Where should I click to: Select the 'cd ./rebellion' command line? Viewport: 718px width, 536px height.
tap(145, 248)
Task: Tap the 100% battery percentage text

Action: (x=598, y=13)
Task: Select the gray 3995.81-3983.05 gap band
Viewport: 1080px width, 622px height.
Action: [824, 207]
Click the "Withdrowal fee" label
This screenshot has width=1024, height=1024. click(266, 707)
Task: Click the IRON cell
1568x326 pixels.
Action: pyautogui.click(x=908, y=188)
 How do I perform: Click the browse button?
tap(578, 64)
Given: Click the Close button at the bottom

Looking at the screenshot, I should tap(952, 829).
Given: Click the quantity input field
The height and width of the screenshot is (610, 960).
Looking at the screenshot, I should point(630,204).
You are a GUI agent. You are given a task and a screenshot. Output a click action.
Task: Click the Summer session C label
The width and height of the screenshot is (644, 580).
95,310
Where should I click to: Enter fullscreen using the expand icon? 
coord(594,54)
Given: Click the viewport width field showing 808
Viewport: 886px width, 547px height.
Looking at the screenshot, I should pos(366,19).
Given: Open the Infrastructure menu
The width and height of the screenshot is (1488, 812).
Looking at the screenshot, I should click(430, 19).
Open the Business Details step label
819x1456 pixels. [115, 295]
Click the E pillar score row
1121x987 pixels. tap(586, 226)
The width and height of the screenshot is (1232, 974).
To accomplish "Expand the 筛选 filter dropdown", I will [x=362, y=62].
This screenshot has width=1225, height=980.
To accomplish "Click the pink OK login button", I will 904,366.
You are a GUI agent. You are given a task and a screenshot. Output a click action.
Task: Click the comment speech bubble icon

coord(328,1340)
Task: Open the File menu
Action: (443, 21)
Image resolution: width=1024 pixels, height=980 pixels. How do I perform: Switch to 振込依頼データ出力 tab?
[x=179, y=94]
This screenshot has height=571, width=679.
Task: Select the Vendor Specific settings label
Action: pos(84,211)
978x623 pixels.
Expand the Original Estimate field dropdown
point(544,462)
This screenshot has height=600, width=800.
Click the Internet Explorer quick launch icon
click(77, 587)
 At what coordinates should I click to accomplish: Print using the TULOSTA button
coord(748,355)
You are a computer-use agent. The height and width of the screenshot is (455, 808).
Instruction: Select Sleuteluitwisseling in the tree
◆ ◆ ◆ ◆ ◆
• Task to complete: Note every line above where the string "will" shows up, and copy those lines.

• Response box:
To accomplish "Expand the 筛选 filter dropdown", I will [x=362, y=62].
To accomplish "Click the pink OK login button", I will 904,366.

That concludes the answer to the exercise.